When a line below contains the string "icon", show that line.

• _MATERIAL TO PROCESS_:
————————
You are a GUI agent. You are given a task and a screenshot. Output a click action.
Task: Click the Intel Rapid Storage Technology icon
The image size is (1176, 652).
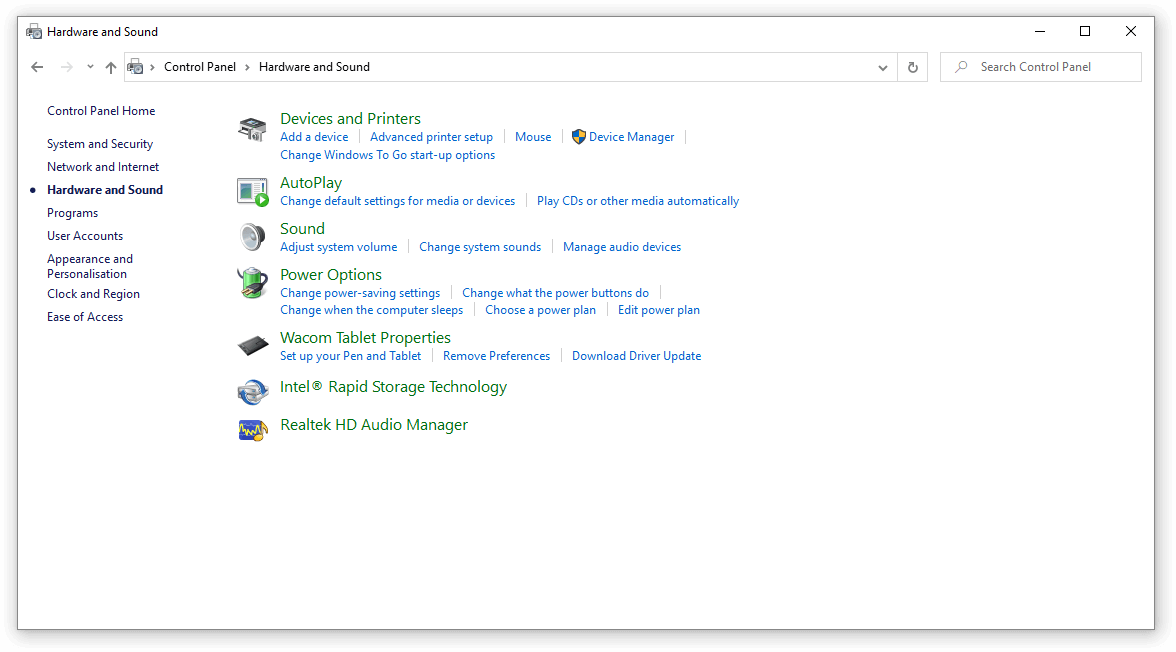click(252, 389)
————————
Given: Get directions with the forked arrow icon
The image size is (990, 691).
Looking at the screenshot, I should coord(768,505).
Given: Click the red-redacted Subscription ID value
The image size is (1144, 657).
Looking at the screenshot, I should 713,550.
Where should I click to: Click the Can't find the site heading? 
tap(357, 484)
————————
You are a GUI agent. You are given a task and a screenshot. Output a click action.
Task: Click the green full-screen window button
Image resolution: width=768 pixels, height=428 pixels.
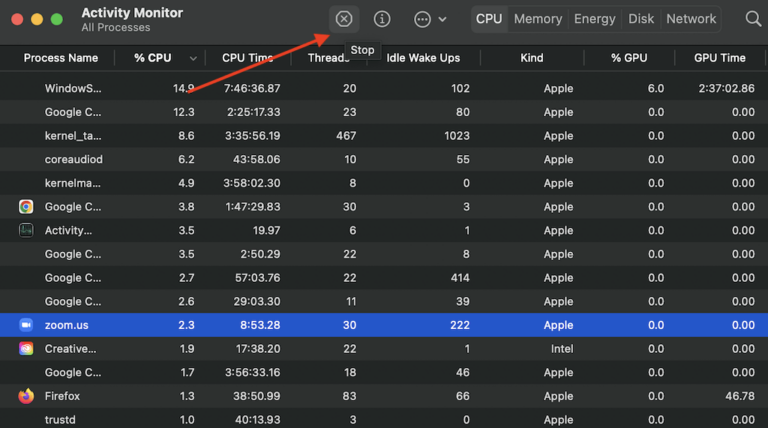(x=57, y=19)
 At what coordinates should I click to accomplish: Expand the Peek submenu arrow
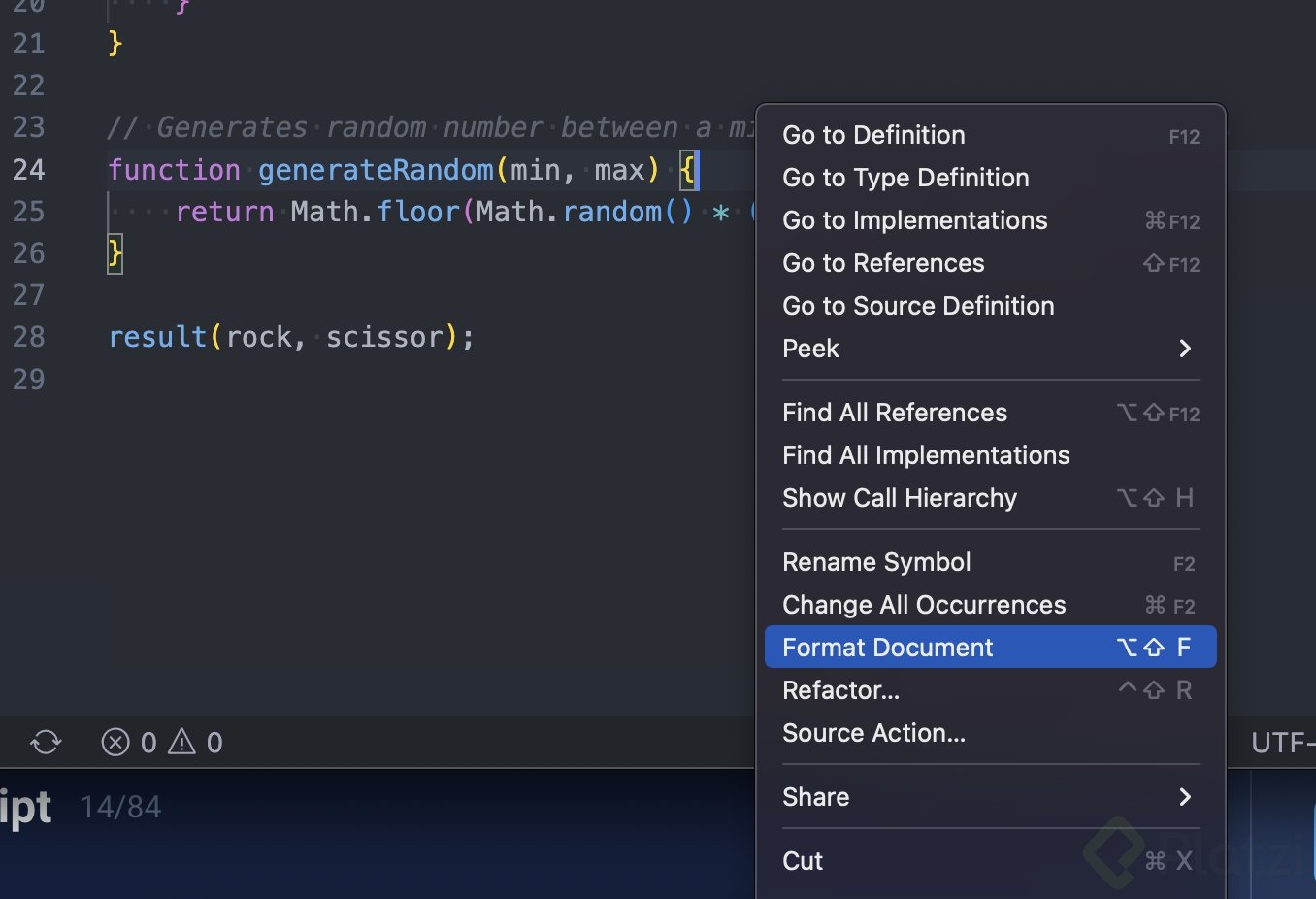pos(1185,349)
————————
• _TASK RESULT_:
Task: Click the Intel Rapid Storage Technology icon
Given: Get directions with the forked arrow icon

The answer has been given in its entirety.